I’ve followed your prior pieces on why GM should’ve used the Ascona as the basis for the Vega. It’s almost unbelievable that the disdain for “not invented here” that was prevalent the time applied not only to Asian and European makes, but also to GM’s own non-US divisions!
But the last paragraph of this piece captured my imagination. Given that the J-cars were developed and used across the world, and given the mediocrity of the US versions when they were released, I wonder how a Ascona/Vega mashup would’ve turned out.
And now that I think about it, Ascona/Holden Camira/Vauxhall Cavalier/Vega. I forgot about the British and Australian versions that could’ve been made as well.
(For some reason I couldn’t edit my original post).
I seem to recall that the German Deutsche Mark went nuts versus the US dollar in the 70’s, and this hurt German imports. But to take the already exceptional Ascona and modify & manufacture in the US, well, that could have been a history changer. Even at higher prices these were impressive, and I can only imagine how GM’s history would have fared had they been committed to the best for a market instead of “not invented here”.
I remember a friend that had a Manta, and thinking that this was totally unlike the American offerings.
Woulda, shoulda, coulda…
I don’t know that it would have been easy for GM to “federalize” an Opel product at this time. I seem to recall they couldn’t do it with the Diplomat because Fisher Body couldn’t meet the required tolerances to produce the body shell and so the developed the Seville from the X body instead. I recognize they managed the Chevette, but I suspect this was only doable because the T body had been engineered from the beginning to be produced in developing countries.
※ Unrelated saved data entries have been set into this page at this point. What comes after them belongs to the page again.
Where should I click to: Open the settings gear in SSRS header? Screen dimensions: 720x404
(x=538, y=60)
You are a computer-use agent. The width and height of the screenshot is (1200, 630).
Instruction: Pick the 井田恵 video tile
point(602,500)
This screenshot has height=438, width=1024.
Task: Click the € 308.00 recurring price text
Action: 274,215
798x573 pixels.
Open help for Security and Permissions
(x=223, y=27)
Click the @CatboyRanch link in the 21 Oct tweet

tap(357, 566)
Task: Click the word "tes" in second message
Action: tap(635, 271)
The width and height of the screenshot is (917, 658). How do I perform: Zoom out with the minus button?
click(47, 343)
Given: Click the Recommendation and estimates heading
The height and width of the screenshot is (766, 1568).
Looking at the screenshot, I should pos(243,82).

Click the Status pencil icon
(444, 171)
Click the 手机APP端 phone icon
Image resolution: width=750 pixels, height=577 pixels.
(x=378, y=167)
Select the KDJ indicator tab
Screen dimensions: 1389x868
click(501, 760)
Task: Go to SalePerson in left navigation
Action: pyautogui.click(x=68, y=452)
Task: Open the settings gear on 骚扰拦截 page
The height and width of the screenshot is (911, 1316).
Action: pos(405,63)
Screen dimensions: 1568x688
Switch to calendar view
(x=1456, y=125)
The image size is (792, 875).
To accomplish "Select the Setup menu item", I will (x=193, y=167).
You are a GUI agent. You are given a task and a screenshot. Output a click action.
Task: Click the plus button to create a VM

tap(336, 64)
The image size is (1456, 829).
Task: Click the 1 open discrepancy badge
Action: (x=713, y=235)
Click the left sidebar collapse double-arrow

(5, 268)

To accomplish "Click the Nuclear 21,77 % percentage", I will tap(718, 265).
I had three Gen 1’s… a Manta and two 1900 Sportwagons. They were wonderful cars, and as I recall GM stopped importing them because the exchange rate between the mark and the dollar made them prohibitively expensive here. The Isuzu-sourced replacements made economics work but the cars didn’t measure up. As pointed out above, had GM made the Gen 2 Ascona here it’s possible that the product would have been modified in the wrong directions. A real shame, but perhaps we dodged seeing Asconas with padded Landau roofs!
…and a heavily Broughamized interior. I searched for Ascona B interior pictures, and this seems to be the most plush trim level from the factory.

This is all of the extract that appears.